• TASK GOAL
An exact transcription of the data below is needed.

• PROVIDED MATERIAL

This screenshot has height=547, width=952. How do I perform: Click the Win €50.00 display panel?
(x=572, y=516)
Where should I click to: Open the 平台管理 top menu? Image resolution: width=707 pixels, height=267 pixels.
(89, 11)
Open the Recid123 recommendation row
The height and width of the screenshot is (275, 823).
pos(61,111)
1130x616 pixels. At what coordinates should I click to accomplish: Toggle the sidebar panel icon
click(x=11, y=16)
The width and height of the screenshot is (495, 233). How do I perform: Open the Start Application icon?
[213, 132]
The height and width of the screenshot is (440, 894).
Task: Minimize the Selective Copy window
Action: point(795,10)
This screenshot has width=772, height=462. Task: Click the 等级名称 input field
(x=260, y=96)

• RESULT
This screenshot has height=547, width=952. How do I perform: Click the Win €50.00 display panel?
(x=572, y=516)
Where should I click to: Open the 平台管理 top menu? Image resolution: width=707 pixels, height=267 pixels.
(89, 11)
Open the Recid123 recommendation row
The height and width of the screenshot is (275, 823).
pos(61,111)
1130x616 pixels. At what coordinates should I click to accomplish: Toggle the sidebar panel icon
click(x=11, y=16)
The width and height of the screenshot is (495, 233). How do I perform: Open the Start Application icon?
[213, 132]
The height and width of the screenshot is (440, 894).
Task: Minimize the Selective Copy window
Action: point(795,10)
This screenshot has width=772, height=462. Task: Click the 等级名称 input field
(x=260, y=96)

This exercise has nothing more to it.